Não raro, quanto mais pensamentos negativos nutrem, mais pessimistas ficam. Mas o que está por trás disso? O neurologista Pedro Schestatsky diz que a explicação passa por um conjunto de fatores. Em geral, sempre que uma pessoa crê que algo vai dar errado e vive uma situação de estresse, um gatilho hormonal é disparado no cérebro, e substâncias como cortisol e adrenalina são liberadas. É como se o órgão percebesse que há algo ruim por vir e preparasse o corpo para a guerra — mantendo-o em estado de hipervigilância.
Em pessoas saudáveis, essas descargas são comuns e até benéficas. O problema é que, no caso dos pessimistas, passam a ser contínuas. O resultado da cascata hormonal é a diminuição da capacidade de suportar a dor e o enfraquecimento do sistema imunológico, abrindo brechas a doenças. Por essa e por outras razões, Schestatsky comemora o resultado da pesquisa britânica:
— O estudo comprova o quanto é importante o médico conversar com seu paciente, entender o que se passa na cabeça dele e trabalhar isso. Não adianta atendê-lo em cinco minutos e prescrever um remédio sem um vínculo terapêutico. Se a expectativa for ruim, tem tudo para dar errado.
Saiba mais
Dos versos melancólicos e negativos do poeta inglês Lord Byron à saga de Luis da Silva, protagonista de Angústia, de Graciliano Ramos, os conflitos vividos por homens e mulheres de mal com o mundo perpassam gerações e pululam livros, filmes e programas de TV. Até os fãs dos desenhos animados se acostumaram a rir do velho e choroso bordão "ó, céus, ó, vida, ó, azar", de Hardy Har Har, a impagável hiena criada pelos estúdios Hanna-Barbera.
A técnica
Para ajudar pacientes a superarem o negativismo, a psicóloga Ana Maria Rossi costuma ensinar um método simples, desenvolvido na década de 80, chamado de técnica da visualização. Funciona assim:
1. Sempre que você estiver em uma situação que desencadeie algum pensamento negativo, pare o que está fazendo e respire fundo.
2. A idéia é que você "engane" seu cérebro. Em função de fatores neurológicos, ele não diferencia o real do imaginado. Para isso, antes que ele comece a produzir os hormônios relacionados ao pessimismo, substitua o pensamento negativo por um positivo e visualize a cena.
3. Repita o processo sempre que necessário e se programe para agir dessa forma até que passe a ser algo natural.
Problema tem solução
Pessimistas são como peixes presos a uma rede em alto-mar.

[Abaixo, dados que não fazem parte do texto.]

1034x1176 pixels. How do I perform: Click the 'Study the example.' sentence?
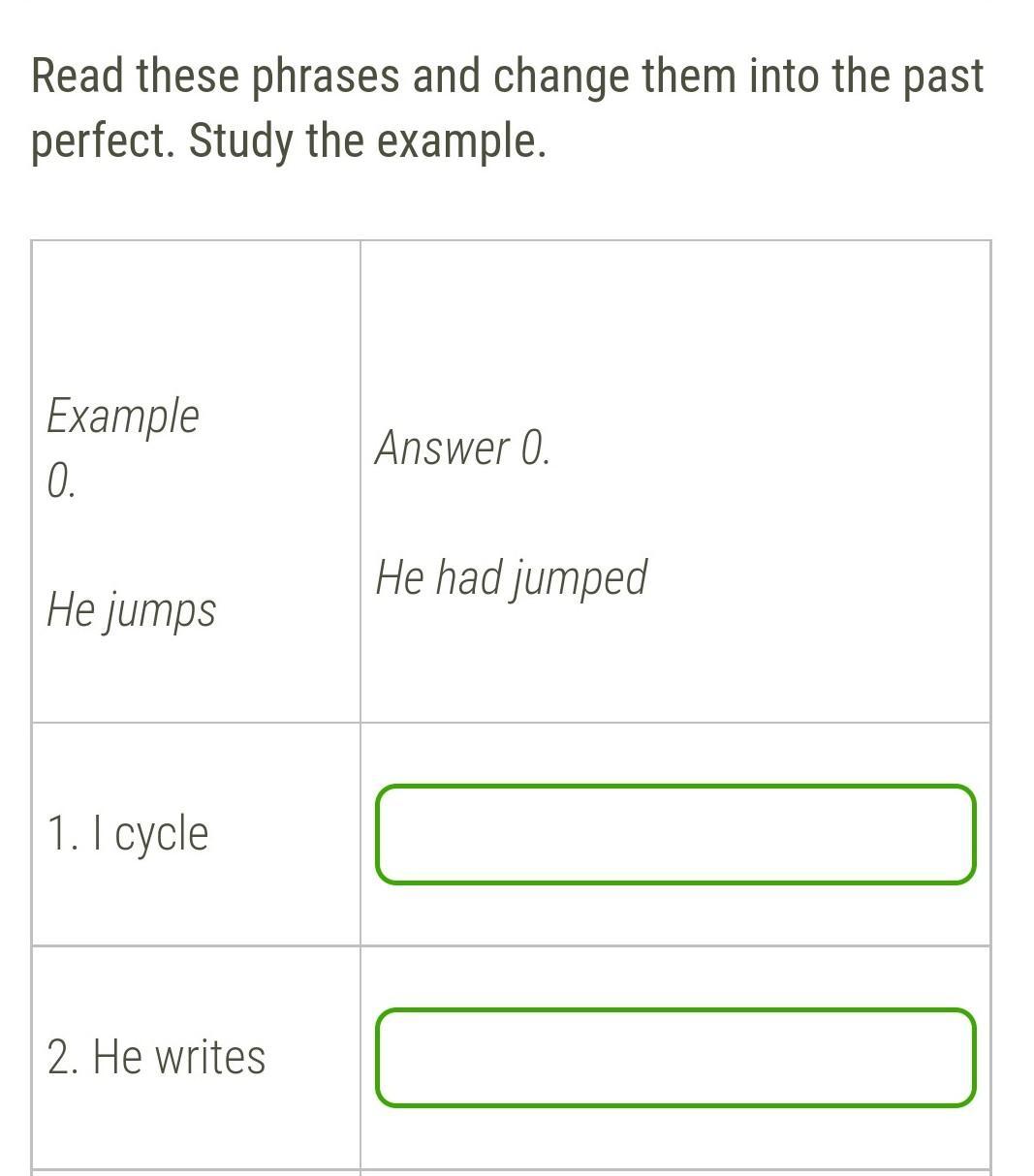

Não é fácil se libertar da trama e dar um basta aos pensamentos negativos, afirmam os médicos. Mas não é impossível.
— O problema é que quando o pessimista vê uma luz no fim do túnel, acha que é a locomotiva que vem vindo. Ele se alimenta de fatos negativos. É um obsessivo —, diz a psicóloga Ana Maria Rossi.
O neurologista Pedro Schestatsky, coordenador do Comitê de Dor da Sociedade Européia de Neurologia, vai mais longe: muitos desses pacientes, na verdade, têm transtorno de personalidade catastrófica:
— Eles supervalorizam a dor, como aqueles sujeitos que têm uma unha encravada e acham que vão morrer.
Não raro, complementa o psiquiatra Fernando Lejderman, o quadro está associado a depressão ou ansiedade. Dependendo da gravidade dos sintomas, o paciente só supera a situação com terapia e medicamentos.
— É difícil, mas se a pessoa reconhecer o problema, consegue vencer — ressalta Lejderman.